Amateur radio operators — "Hams" in the vernacular — are often called upon to use their equipment-both radio and handheld two way radios during difficult times.

Showing those skills recently were members of the Fort Myers Amateur Radio Club Inc. who participated in a national amateur radio Field Day exercise.

John Scharbrough, a member of the Fort Myers Amateur Radio Club and co-chair for the Field Day here, said the event is an annual event sponsored by the American Radio Relay League — ARRL —, which promotes getting out and operating portable planning for emergency preparedness and practicing.

"It's a very social event. Obviously, it's an event to get out in front of the public a little bit with ham radio-including analog walkietalkie and amateur radio dmr since we're setting up in a public place," he said.

The emergency aspects of it are important as well.

"It's an awesome hobby, but it's also a way of being prepared for emergencies," he said. "It's a lot of fun as a hobby. If you're concerned about emergency communications, and want to know best emergency radio,the way to do it is get into it with a hobby. "

Jon Wells, assistant emergency coordinator for the Amateur Radio Emergency Services Group — called ARES — explained what field day does: "It allows us to test ourselves in a portable operation. When we're portable, that means maybe we're helping emergency management or we are helping a service agency like the fire department, police department or something like that because they've had a communications failure."

Leo Windler, of Cape Coral, got involved after he moved here from Indiana. He, too, said the emergency aspect is an important one for him.

"When there's a hurricane, or loss of communication someplace, we can come in and step in," he said. "So that's why I kind of do this."

Windler said there's a ham operator on Sanibel that called in helicopters up to Sanibel for emergencies during Hurricane Ian.

After Ian hit, Windler said he didn't have any cell servers for a week. "But with this, I can still send emails and text messages. We'd actually talk to people," he said.

Since 1933, ham radio operators across North America have established temporary ham radio stations in public locations during Field Day events to showcase the science and skill of amateur radio.

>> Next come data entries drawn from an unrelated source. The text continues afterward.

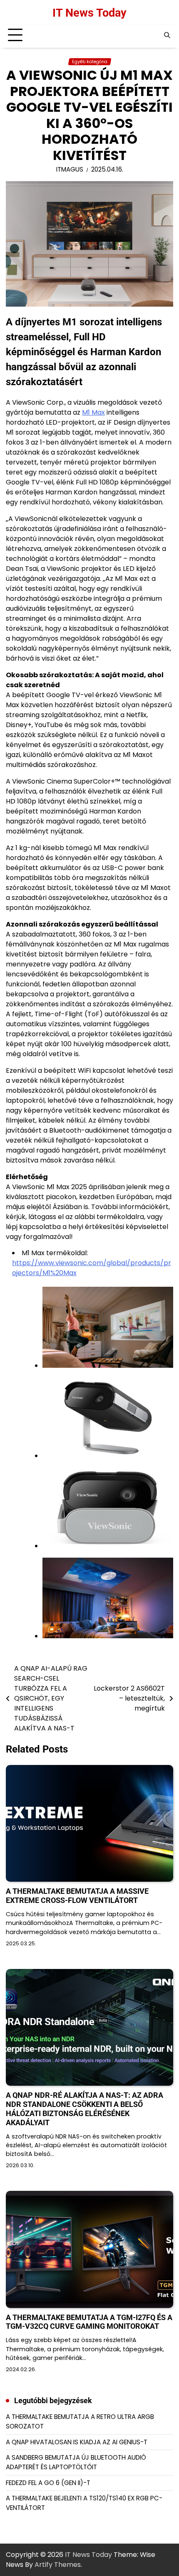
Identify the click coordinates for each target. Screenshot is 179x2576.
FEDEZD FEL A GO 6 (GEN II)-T (48, 2482)
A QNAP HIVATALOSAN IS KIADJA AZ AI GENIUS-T (76, 2442)
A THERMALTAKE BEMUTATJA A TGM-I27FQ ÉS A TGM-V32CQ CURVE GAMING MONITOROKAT (89, 2322)
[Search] (167, 35)
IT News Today (89, 12)
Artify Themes (58, 2564)
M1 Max (93, 412)
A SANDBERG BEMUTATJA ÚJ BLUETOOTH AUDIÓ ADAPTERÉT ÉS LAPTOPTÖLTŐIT (76, 2462)
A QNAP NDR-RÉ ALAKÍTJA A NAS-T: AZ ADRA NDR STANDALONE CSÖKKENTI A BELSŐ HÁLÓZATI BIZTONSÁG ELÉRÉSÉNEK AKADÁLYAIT (84, 2109)
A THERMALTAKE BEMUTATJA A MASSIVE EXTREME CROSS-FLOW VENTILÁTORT (77, 1896)
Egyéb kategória (89, 62)
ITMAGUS (69, 169)
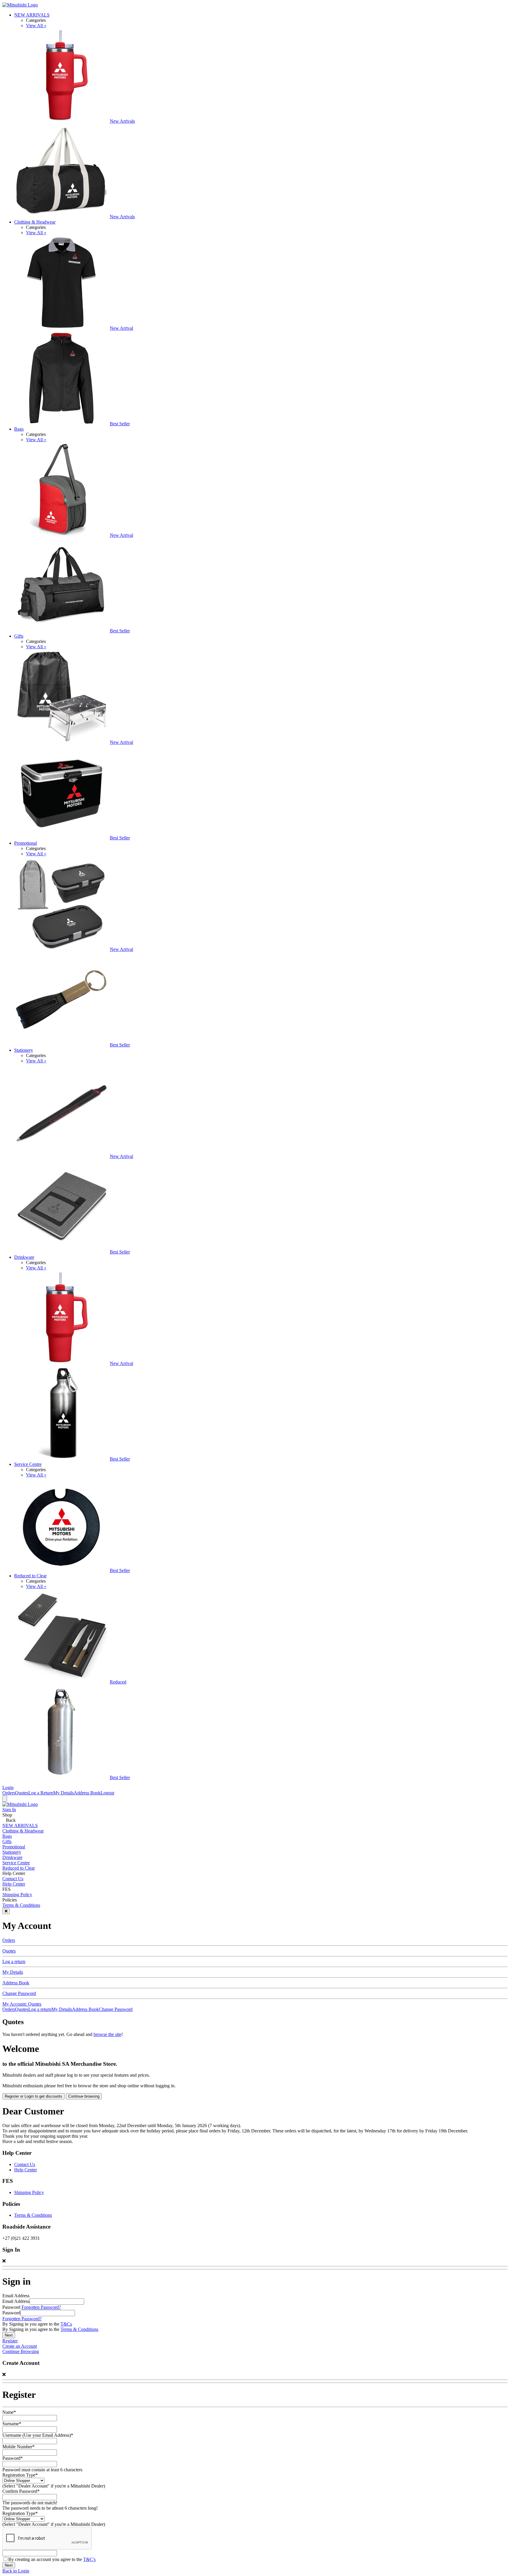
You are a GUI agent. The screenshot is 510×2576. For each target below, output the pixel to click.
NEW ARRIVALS (32, 14)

Field Days help to showcase how amateur radio works reliably under any conditions from almost any location to create an independent communications network. These types of operations are especially important for post-hurricane communication.

“Ham radio functions completely independent of the Internet or cell phone infrastructure can interface with laptops or smartphones, and can be set up almost anywhere in minutes. That’s the beauty of amateur radio during a communications outage,” Bob Inderbitzen, national spokesperson for ARRL. “In today’s electronic do-it-yourself environment, ham radio remains one of the best ways for people to learn about electronics, physics, meteorology, and numerous other scientific disciplines, and is a huge asset to any community during disasters or emergencies if the standard communication infrastructure goes down."

Scharbrough said the event has been held nationally for more than 80 years with the Fort Myers club participating for at least 40 of those years.

"It's a learning environment meant for all of us. It's a practice environment. And it's just a fun event," he said.

Local resident Bill Sowell, a retired ER physician, has been involved for about a year, he said.

"I'm learning an incredible amount," he said. "I was actually here last year as a spectator. I said, a year from now I'm going to be here with my own radio, and my own array. And so I'm here."